When the facts change, I change my opinion. What do you do, sir? — Thomas Bayes, British mathematician and Presbyterian minister
The New York Times reviews Sharon Bertsch McGrayne’s The Theory That Would Not Die: How Bayes’ Rule Cracked the Enigma Code, Hunted Down Russian Submarines, and Emerged Triumphant from Two Centuries of Controversy.
Three topics I love to think about rolled into one: anything at all to do with Enigma, geophysical parameter estimation and the craziness behind not changing your mind given the increasing likelihood of evidence to the contrary.
336 pages long, so I kinda expect it to be a quick Winchester-esque romp through probability estimation, but any book that shows how much we use Bayes’s theorem in almost all fields of science and engineering and everyday is alright by me. In fact, Bayes is one of the first things taught in an oil and gas reservoir characterization class.
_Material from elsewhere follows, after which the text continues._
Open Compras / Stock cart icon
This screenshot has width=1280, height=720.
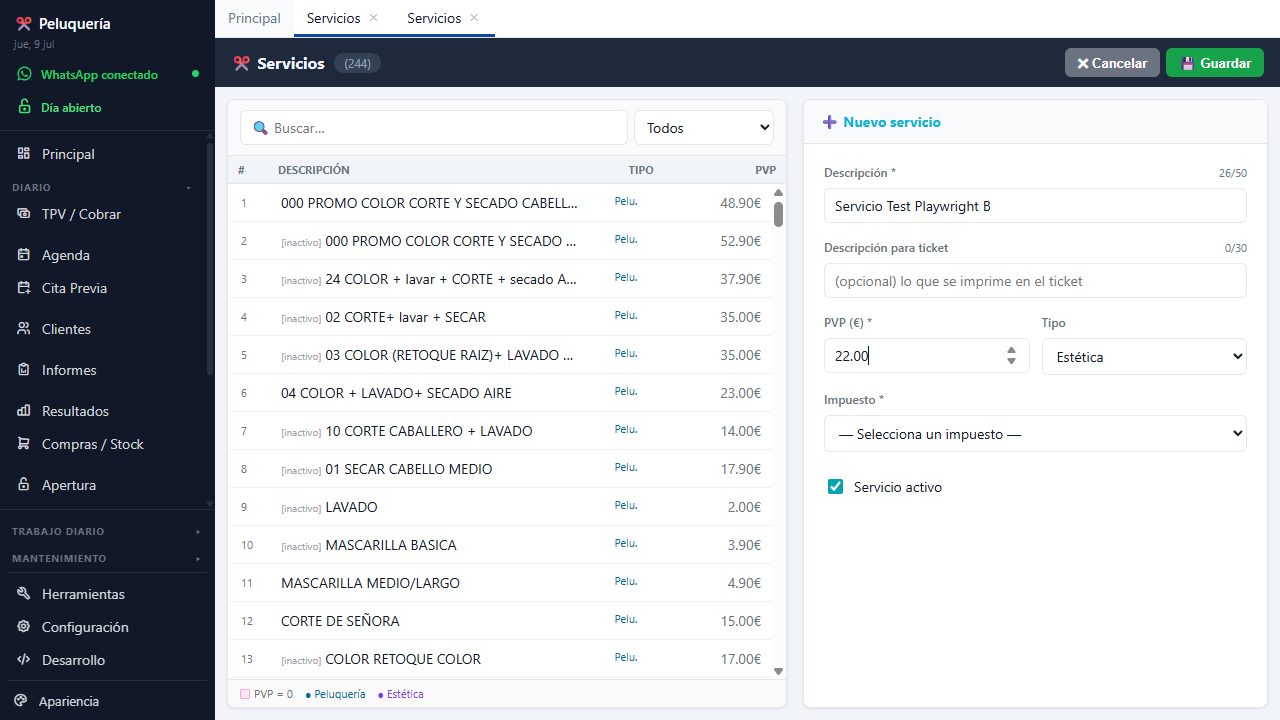pyautogui.click(x=23, y=444)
Quantifying unknowns is tricky business and the subsurface is inherently unknown at best, so it is to every reservoir geophysicist’s advantage to use as many data sets as possible in parameter estimation and assign uncertainties to each input – seismic attribute volume, velocity model, core sample, log curve, etc. – as early and often as possible. (Paper: Bayesian reservoir characterization by Luiz Lucchesi Loures)
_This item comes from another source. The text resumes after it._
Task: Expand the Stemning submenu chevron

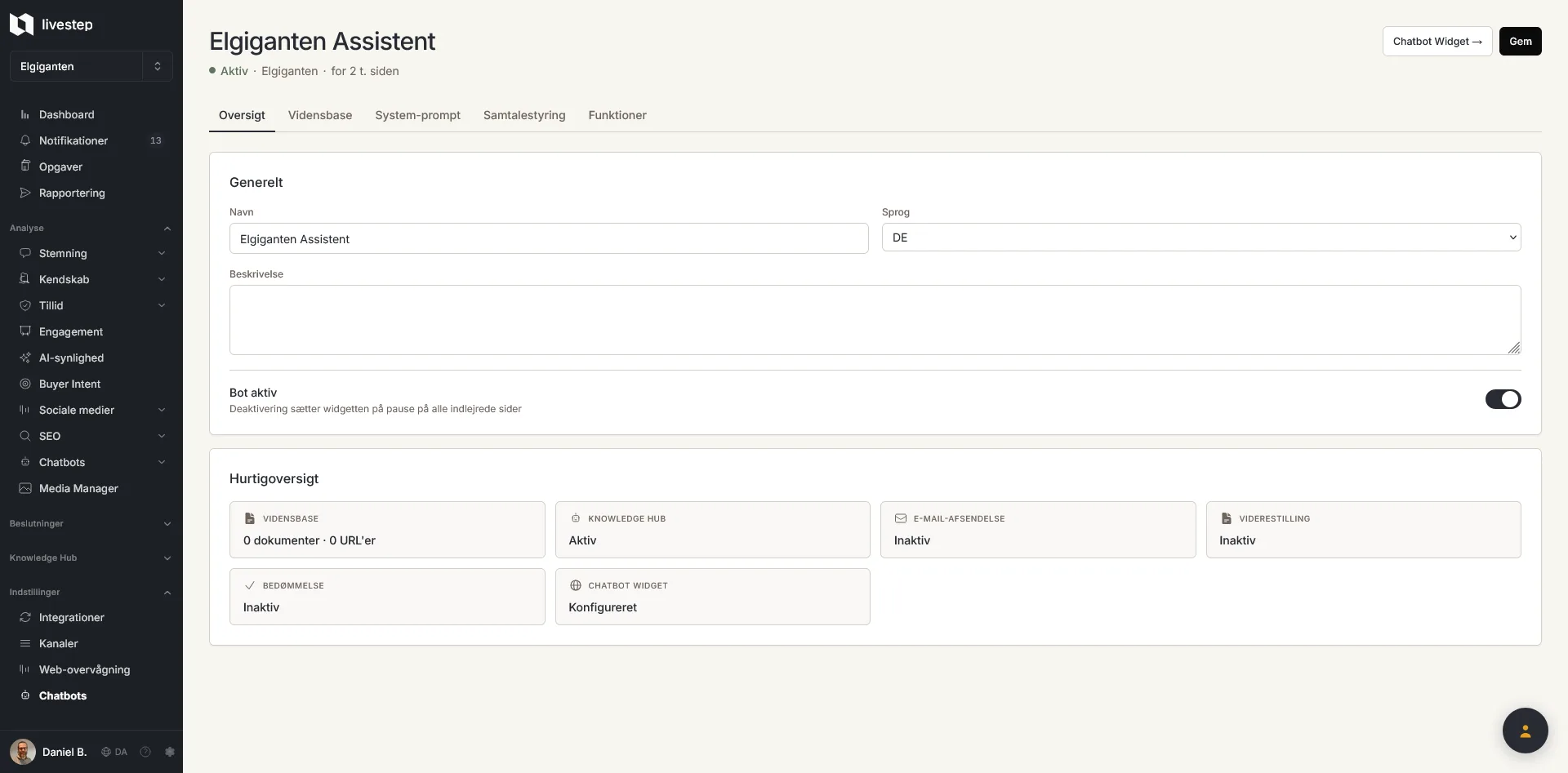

The reviewer states that “a serious problem arises, however, when you apply Bayes“s theorem to real life.” What exactly that is supposed to mean? As pointed out earlier, Bayes’s theorem is used in very real-life areas as nebulous as cryptography and the search for fossil fuels. Also, news flash: every undertaking has associated human agendas. So, why can Bayes not be implemented in studies of global climate change and autism? But on one thing we agree – the sad fact that there are many of us, scientists or not, who are “wedded to [our] priors.” So, and I guess this goes for everyone, absorb and digest as much information as possible, stop to think about or research the likelihood of what you learned and try not to let confirmation bias get in your way.